--- Start Document ---

The news about news, about the business of journalism, is filled with layoffs, buyouts and bankruptcies. The Los Angeles Times, Washington Post, Sports Illustrated, Time, National Geographic, The Wall Street Journal - we could go on. What a time for Calvin Trillin, the fabled author, humorist and New Yorker writer, to come out with a collection of some of his reporting on reporters over the years - crime beat chroniclers, eccentric editors, word lyricists, columnists and more. His new collection, "The Lede" - L-E-D-E, that expression in journalism for an opening paragraph - "Dispatches From A Life In The Press." Calvin Trillin joins us now from New York. Mr. Trillin, thanks so much for being with us.

CALVIN TRILLIN: Thanks for having me.

SIMON: I learned in this collection that we share one practical skill, and it - I - speaking for myself, it's the only practical skill I have. I can't even drive a car. And that's typing.

TRILLIN: Yes, I'm a wizard at the typewriter. I make a lot of mistakes, but I type very quickly. That's because my father - in Kansas City, where I grew up, when the schools ended rather early one year because they ran out of money, he sent me and my sister to secretarial school. I used to think of my father's aspirations for me as he wanted me to be president of the United States and that I not become a ward of the county. But neither one of those required typing, so I like to think maybe he was pushing me toward journalism.

--- End Document ---

Exercise tasks:
• a. According to the interview with Calvin Trillin, what does the word "lede" in his collection's title mean in journalism?
• b. Write the next few exchanges of the interview with Calvin Trillin, picking up after his remark about his father pushing him toward journalism.

--- Start Rows ---

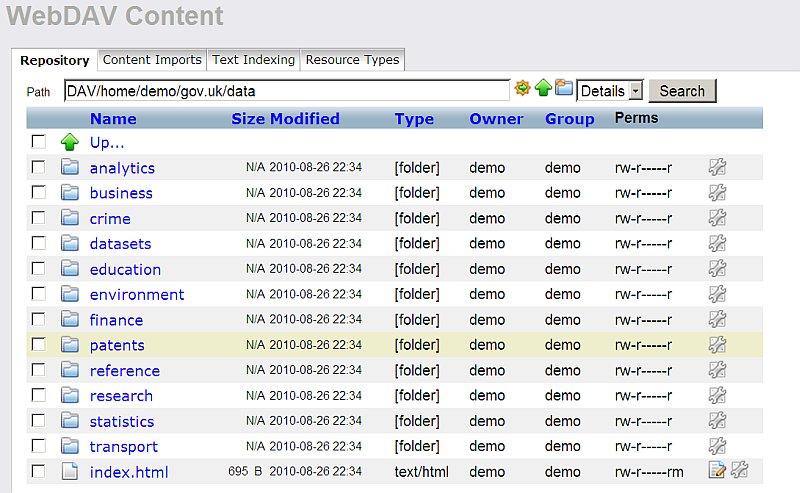800x493 pixels.
Task: Click the green up-folder arrow in the path bar
Action: [543, 89]
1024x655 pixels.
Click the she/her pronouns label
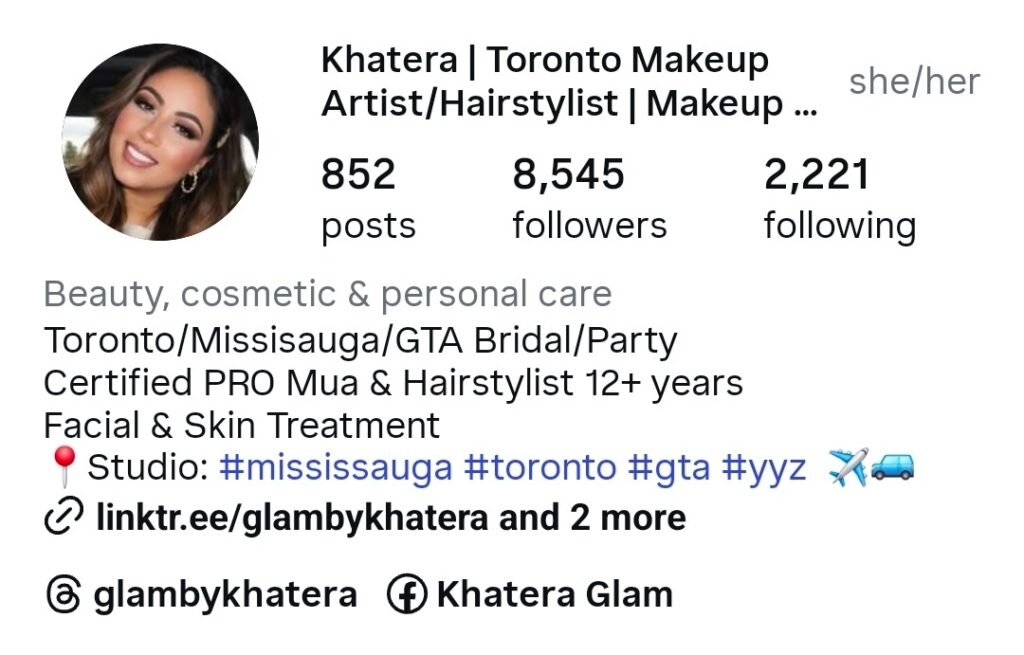click(x=914, y=82)
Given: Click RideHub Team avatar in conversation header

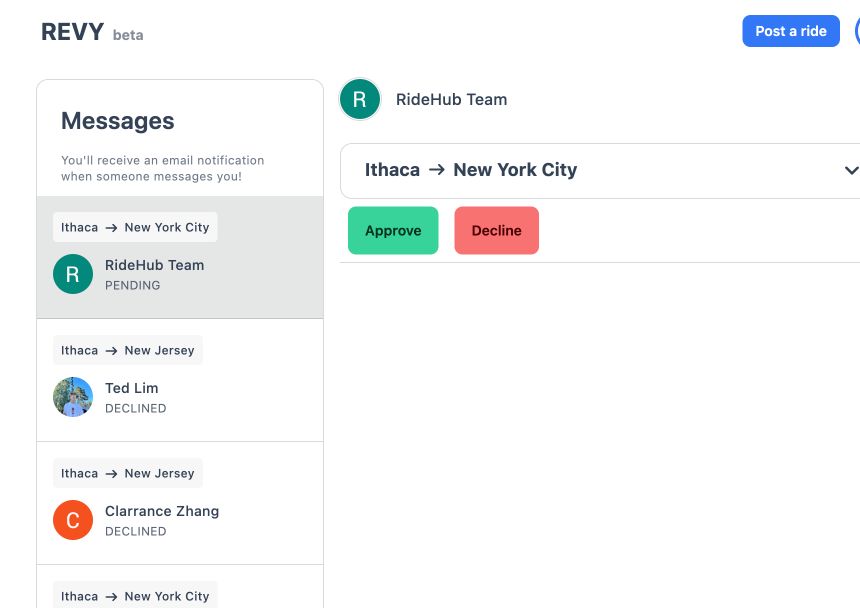Looking at the screenshot, I should click(360, 99).
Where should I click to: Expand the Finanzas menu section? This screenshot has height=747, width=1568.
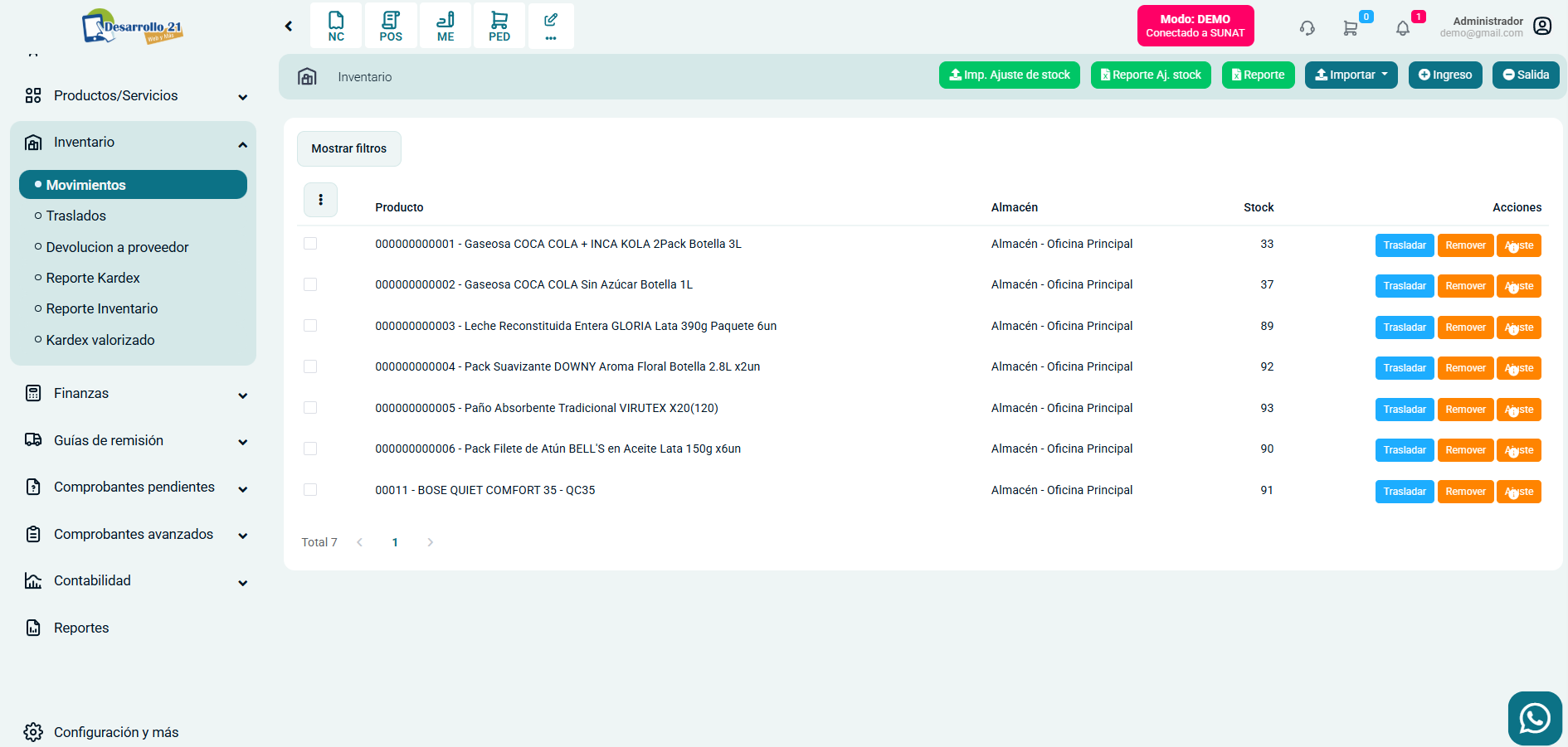(137, 394)
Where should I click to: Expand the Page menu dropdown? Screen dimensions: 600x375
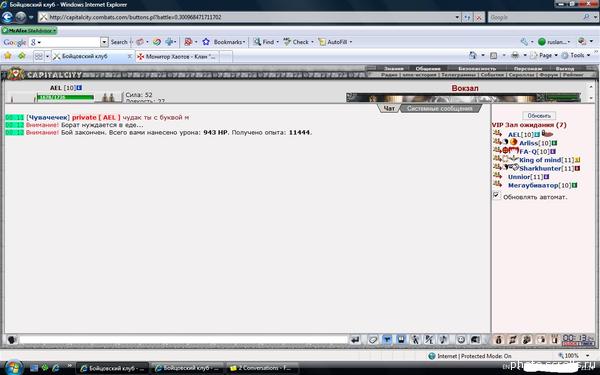556,56
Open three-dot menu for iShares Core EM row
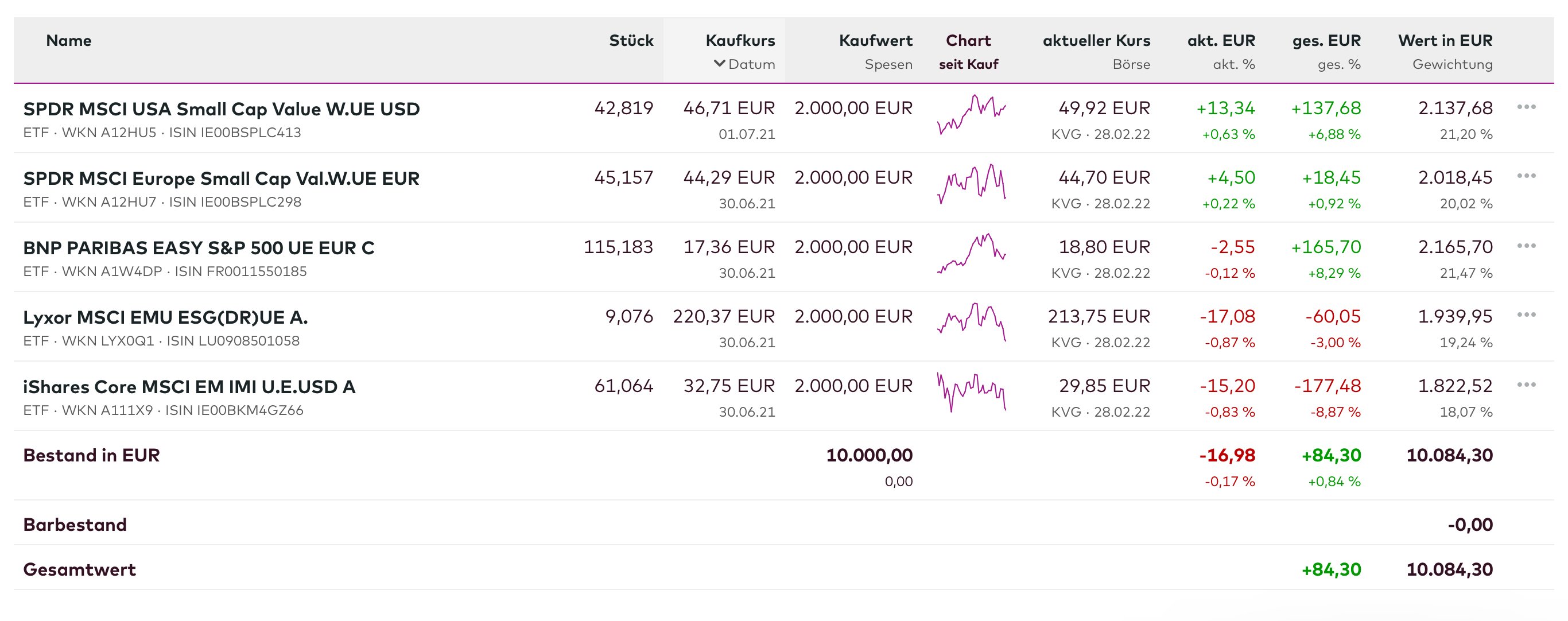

--- End Rows ---

Answers for the exercise:
• a. It is the journalism term for an opening paragraph.

• b.
SIMON: Yeah. Wonderful profile in this collection of Edna Buchanan, the longtime police beat reporter in Miami. Maybe her best-known book is "The Corpse Had A Familiar Face." What made her a great crime reporter?

TRILLIN: She was relentless. She was asking questions after you thought the conversation was over. And she talked to me once about calling the next of kin of somebody who had just been murdered. And if somebody accused her of being just a ghoul and a vulture for calling at such a time and hung up on her, she counted to 60, and then she called again. She figured that by that time, somebody might have said, you should have talked to that reporter, or maybe somebody else would answer the phone who was more talkative.

SIMON: You also have a long, good section on R.W. "Johnny" Apple of The New York Times, respected and feared political reporter for years, had been a war correspondent in Vietnam. He eventually became best known in his later years for inventing - would it be fair to call it the most envied beat in journalism?

TRILLIN: I think that would be fair. He also - in addition to the envied beat, he had an envied expense account.

SIMON: Yeah. Well, I mean, it struck me, of course, I mean, you were - have been famous also for writing about food, but it's often Kansas City barbecue places or Texas barbecue places. Johnny Apple ranged around the world, writing about food and often not in humble barbecue places.

TRILLIN: No. He entered the places - I think that when people talked about Apple when he entered one of those restaurants, the verb they usually used was he swept in. He wasn't one of those shy food people who don't want you to know that they're there.

SIMON: And what do you think we can learn from Johnny Apple in journalism today?

TRILLIN: Well, it's a different business, of course, and Johnny, in a way, was at sort of beginning of the new business because in the old days, people thought of newspaper reporters as guys with a bottle of bourbon in the lower right-hand drawer and a sort of a greasy hat and a notebook. And then sooner or later, journalists got to be people who had, like Johnny, gone to Princeton, although I have to say, he never graduated. He was the editor of the paper, and he thought that being the editor of the paper was in lieu of going to class or writing papers or anything like that.

SIMON: What do you think about journalism these days?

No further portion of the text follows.